**ABOUT THIS EXERCISE**:
Your task is to copy every line of the entries that contains "computer".

**RECORD EXCERPTS**:
__________________________________________________
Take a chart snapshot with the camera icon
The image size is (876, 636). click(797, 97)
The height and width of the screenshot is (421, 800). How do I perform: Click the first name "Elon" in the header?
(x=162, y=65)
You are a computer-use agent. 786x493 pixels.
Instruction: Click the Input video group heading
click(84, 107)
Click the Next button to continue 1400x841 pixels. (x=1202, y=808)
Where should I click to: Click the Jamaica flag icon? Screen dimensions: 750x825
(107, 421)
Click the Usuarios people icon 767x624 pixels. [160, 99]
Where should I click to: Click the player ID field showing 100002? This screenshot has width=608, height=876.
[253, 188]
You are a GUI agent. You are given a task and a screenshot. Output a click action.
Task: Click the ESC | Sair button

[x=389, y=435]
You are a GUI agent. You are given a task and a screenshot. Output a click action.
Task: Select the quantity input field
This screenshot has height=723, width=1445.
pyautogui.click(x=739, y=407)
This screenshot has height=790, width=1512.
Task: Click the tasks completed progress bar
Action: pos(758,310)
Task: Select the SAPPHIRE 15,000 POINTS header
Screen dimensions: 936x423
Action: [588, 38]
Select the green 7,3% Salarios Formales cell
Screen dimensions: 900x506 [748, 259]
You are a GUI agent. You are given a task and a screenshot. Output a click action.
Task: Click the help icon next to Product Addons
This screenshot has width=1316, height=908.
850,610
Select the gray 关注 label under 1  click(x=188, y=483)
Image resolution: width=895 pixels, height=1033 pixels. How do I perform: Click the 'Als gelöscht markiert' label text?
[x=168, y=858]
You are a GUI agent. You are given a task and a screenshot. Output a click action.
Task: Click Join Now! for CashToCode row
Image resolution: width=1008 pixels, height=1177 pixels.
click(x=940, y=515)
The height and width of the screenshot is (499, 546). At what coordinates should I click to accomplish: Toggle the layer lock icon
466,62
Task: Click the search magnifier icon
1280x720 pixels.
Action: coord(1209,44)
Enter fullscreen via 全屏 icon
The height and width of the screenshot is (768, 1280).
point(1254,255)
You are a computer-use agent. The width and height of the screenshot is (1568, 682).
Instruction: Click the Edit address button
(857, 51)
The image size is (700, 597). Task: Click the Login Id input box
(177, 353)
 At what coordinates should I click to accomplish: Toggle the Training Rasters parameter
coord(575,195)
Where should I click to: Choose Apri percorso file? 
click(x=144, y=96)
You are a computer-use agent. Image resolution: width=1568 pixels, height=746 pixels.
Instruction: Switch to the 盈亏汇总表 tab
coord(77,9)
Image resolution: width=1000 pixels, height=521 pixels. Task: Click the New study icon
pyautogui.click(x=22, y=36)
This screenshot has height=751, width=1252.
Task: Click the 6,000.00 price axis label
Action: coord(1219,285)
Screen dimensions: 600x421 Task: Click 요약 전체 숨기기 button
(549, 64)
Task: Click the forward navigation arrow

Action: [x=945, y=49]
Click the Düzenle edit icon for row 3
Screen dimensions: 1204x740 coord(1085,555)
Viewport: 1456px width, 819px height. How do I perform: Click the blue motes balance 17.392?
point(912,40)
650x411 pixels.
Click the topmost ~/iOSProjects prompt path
__________________________________________________
**TASK OUTPUT**:
You are a computer-use agent. 786x493 pixels.
You are a computer-use agent. The width and height of the screenshot is (1568, 682).
You are a computer-use agent. Image resolution: width=1568 pixels, height=746 pixels.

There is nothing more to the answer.